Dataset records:
--
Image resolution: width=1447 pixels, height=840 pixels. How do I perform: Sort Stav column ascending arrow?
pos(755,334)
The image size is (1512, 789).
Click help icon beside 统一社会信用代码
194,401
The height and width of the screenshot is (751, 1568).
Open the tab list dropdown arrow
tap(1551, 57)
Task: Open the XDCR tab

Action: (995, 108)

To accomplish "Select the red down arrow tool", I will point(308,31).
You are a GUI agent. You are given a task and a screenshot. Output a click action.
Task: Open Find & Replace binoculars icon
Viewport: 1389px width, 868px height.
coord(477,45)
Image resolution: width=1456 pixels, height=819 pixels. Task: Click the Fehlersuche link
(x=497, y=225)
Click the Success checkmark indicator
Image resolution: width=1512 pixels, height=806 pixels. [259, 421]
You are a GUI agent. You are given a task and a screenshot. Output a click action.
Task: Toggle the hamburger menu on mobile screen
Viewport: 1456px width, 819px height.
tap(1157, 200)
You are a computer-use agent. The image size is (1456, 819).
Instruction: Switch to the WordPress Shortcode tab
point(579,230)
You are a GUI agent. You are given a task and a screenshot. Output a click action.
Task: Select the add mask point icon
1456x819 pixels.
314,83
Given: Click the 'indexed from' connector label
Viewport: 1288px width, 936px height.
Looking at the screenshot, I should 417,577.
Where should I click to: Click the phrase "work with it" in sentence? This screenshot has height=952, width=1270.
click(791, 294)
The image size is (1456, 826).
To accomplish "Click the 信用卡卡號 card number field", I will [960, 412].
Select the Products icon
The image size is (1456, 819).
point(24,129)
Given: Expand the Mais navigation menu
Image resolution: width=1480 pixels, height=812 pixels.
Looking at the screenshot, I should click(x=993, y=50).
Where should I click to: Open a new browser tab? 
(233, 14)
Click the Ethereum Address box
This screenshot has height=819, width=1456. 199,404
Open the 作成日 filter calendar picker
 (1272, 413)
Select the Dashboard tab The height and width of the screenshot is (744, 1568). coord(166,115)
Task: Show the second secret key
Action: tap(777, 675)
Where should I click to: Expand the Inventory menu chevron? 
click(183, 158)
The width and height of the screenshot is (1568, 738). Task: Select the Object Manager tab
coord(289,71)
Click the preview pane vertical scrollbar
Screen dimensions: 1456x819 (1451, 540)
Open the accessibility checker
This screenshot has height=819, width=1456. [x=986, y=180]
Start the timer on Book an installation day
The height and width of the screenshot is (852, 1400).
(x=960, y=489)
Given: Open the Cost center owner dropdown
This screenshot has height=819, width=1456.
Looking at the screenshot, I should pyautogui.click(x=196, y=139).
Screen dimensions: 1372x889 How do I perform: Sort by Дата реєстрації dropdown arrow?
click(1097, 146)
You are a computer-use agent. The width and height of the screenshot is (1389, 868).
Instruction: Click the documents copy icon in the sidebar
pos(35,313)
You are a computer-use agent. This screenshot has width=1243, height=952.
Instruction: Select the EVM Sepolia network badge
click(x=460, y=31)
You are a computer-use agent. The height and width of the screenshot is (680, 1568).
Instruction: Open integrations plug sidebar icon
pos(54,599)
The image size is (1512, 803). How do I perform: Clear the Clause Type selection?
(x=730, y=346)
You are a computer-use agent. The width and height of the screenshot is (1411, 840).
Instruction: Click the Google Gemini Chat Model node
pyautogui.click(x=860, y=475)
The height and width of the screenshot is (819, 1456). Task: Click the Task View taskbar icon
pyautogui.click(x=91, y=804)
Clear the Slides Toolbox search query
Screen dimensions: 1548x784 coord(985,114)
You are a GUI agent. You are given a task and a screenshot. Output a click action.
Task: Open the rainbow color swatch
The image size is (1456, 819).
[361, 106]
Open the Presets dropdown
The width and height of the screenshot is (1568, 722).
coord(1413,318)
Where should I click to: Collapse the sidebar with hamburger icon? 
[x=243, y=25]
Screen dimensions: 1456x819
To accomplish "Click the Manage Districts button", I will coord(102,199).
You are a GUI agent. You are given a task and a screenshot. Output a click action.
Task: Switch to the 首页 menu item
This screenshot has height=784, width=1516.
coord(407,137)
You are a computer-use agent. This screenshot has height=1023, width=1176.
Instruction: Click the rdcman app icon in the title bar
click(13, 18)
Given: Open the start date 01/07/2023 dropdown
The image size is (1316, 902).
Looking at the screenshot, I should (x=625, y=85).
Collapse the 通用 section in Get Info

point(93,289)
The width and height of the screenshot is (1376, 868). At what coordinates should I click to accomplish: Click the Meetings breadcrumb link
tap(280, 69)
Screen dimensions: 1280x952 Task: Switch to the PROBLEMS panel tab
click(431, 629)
--
== TASK INSTRUCTIONS ==
Go over the data and return every line that includes the word "computer".

== RESULT OF THE TASK ==
You are a computer-use agent. The image size is (1456, 819).
You are a computer-use agent. The width and height of the screenshot is (1389, 868).
You are a computer-use agent. This screenshot has width=1243, height=952.
You are a computer-use agent. The height and width of the screenshot is (680, 1568).
You are a computer-use agent. The width and height of the screenshot is (1411, 840).
You are a computer-use agent. This screenshot has height=1023, width=1176.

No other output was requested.